Regulamentação do FUNDEB estar marcado para essa semana


Governo tenta adiar a PEC para 2022, relatora debate e fala sobre apagão na educação no ano que vem

André Lucas

O Fundo de manutenção e desenvolvimento da Educação básica e valorização dos profissionais da educação(FUNDEB) um importante instrumento de distribuição de recursos da educação porque faz uma avaliação e um mapeamento das necessidades de cada região, atuando em prol do desenvolvimento da educação no país. Esse ano FUNDEB ganhou as manchetes dos jornais algumas vezes, quando o governo levou em consideração reduzir a verba complementar e dividi-la com o renda Brasil, o projeto do governo para substituir o Bolsa família. O Congresso aprovou  em agosto uma PEC (projeto de emenda a constituição) que torna o FUNDEB permanente, o texto já foi promulgado. Agora o próximo passo é Regulamentação do fundo é aprovar a regulamentação que estar pautando nas casas legislativas. Essa regulamentação é necessária para o governo destinar a verba no ano que vem, por isso a uma necessidade do texto ser votado ainda esse ano.

Na ultima quinta dia 10 de dezembro, a câmara aprovou o  projeto e encaminhou para o senado, como procedimento normal. O senador o senador Izalci Lucas (PSDB-DF),  disse que o presidente da Casa, Davi Alcolumbre, pautará o projeto para a próxima sessão, na terça-feira (15). 

O texto a ser votado define como será o repasse do recursos ao fundo, e tem uma meta até 2026. os deputados incluíram a possibilidade de destinação de 10% dos recursos do Fundeb para instituições filantrópicas comunitárias, confessionais e para educação profissionalizante, inclusive promovida por entidades do Sistema S (Senai e Senac) – já financiadas pela taxação de 2,5% sobre a folha de pagamento das empresas brasileiras. Esses valores são recolhidos com os tributos do Instituto Nacional do Seguro Social (INSS). O projeto planeja que até 2026 a complementação do  governo seja de 20% cerca de 33 bilhões de reais, atualmente a colaboração da União é de 10% cerca de 16 bilhões de reais, com isso o investimento por aluno até 2026 passará de 3,6 mil reais para 5.5 mil reais. A equipe econômica ainda busca uma forma de não repassar esse investimento, o presidente da República chegou a pedir para adiar a regulamentação para 2022, já o Ministro da economia disse que o projeto é incompleto pôs não diz de onde vai vim o dinheiro, congressistas  debatem e dizem que é papel do executivo definir da onde vem o dinheiro.

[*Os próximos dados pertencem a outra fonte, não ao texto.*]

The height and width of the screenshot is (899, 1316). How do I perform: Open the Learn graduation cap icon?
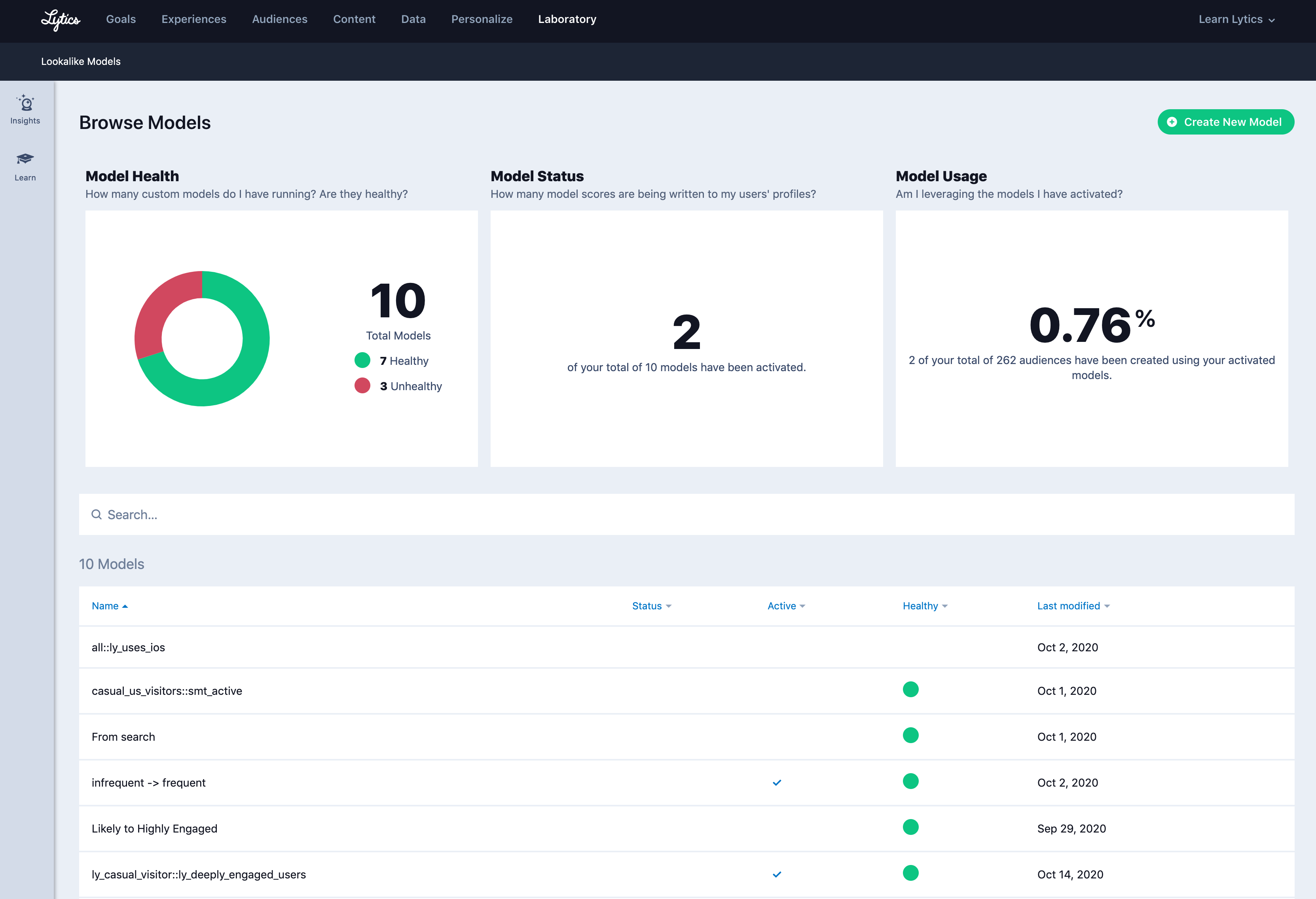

Paulo Guedes insisti em tentar usar a metade da complementação no renda Brasil, projeto bolsonarista para substituir o bolsa família. O Ministro convocou uma reunião com a relatora do texto, Professora Dorinha ( DEM) para tentar negociar, Guedes que colocar o Renda Brasil na PEC, já que estar fora do teto de gastos, porém o FUNDEB é um dispositivo que só permite sua aplicação na manutenção do ensino e na remuneração dos professores.  A deputada Dorinha explicou: 

“O ministério tem a ideia de fortalecer a educação infantil, que vem ao encontro do que a gente quer também, O que não pode é tirar da educação recursos que já são reduzidos. Mas, de maneira complementar, nós podemos trabalhar muito.”

A PEC será votada essa semana no senado é a expectativa é a aprovação, mas o governo ainda costura acordo com o centrão para adiar a regulamentação para 2022, o secretário especial de Fazenda do Ministério da Economia, Waldery Rodrigues, explicou:

“O governo é a favor do Fundeb. Teremos um Fundeb com melhor desenho, mais eficiência e mais recursos. Não vamos tirar dinheiro, vamos aumentar a quantidade de recursos e queremos fazer da maneira mais eficiente possível”

A fala do secretário foi criticada pela deputada Dorinha:

“Significaria um ano de 2021 sem Fundeb. Com a proposta de entrar em vigor só em 2022, vamos ter um apagão na educação pública, porque o Fundeb responde por 63% do financiamento da educação básica”.       

E é no meio desse cenário de debates e críticas que a proposta vai para votação. A PEC estar marcada para entrar em pauta amanha (15) no Senado Federal.